▸ DOCUMENT SECTION:
The only thing that we had a little trouble with while we were there was sticking to our recent meat-free ways. Now, as I said before, my husband and I agreed that we would eat meat if it was the food being served. We absolutely had no problems putting that into practice. The food was delicious and there was a wonderful staff of youth volunteers who worked really hard to prepare and serve it to all of the women attending the retreat. The downside was the after effect. I suppose our bodies quickly adjusted to our vegetarian diet. Despite our willingness to “get what we get and not throw a fit,” I felt like I had a meat brick in my stomach by the end of the weekend.

When we got home on Sunday afternoon I still needed to run out to do the grocery shopping. I originally had a really great homemade acorn squash macaroni and cheese recipe planned for dinner that night and I already had the acorn squash. My tummy felt so heavy, though. All I was craving was a ton of vegetables! I needed to improvise how to use the acorn squash in a recipe for dinner that night so I wouldn’t have to adjust the rest of my meal plan for the week, and so the squash wouldn’t go to waste. I quickly reworked my grocery list and set off to the store.

▸ SUPPLIED INFORMATION:
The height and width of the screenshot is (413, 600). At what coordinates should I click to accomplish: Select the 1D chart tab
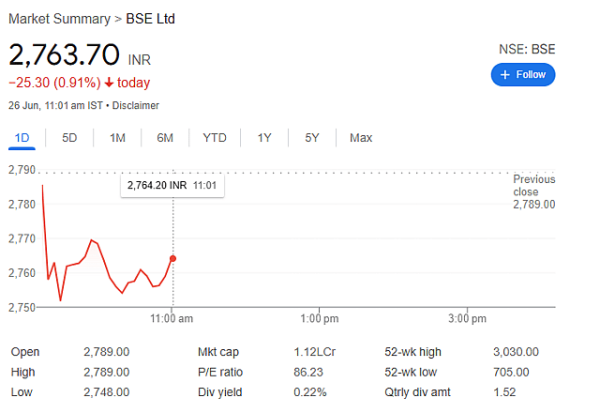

▸ WHAT YOU NEED TO DO:
1. In the passage about the weekend retreat, which vegetable did the writer already have for the dinner originally planned for Sunday night?
2. Reproduce word for word the part of the retreat passage between "When we got" and "to the store.", inclusive.

▸ THE ANSWERS:
1. Acorn squash.

2.
When we got home on Sunday afternoon I still needed to run out to do the grocery shopping. I originally had a really great homemade acorn squash macaroni and cheese recipe planned for dinner that night and I already had the acorn squash. My tummy felt so heavy, though. All I was craving was a ton of vegetables! I needed to improvise how to use the acorn squash in a recipe for dinner that night so I wouldn’t have to adjust the rest of my meal plan for the week, and so the squash wouldn’t go to waste. I quickly reworked my grocery list and set off to the store.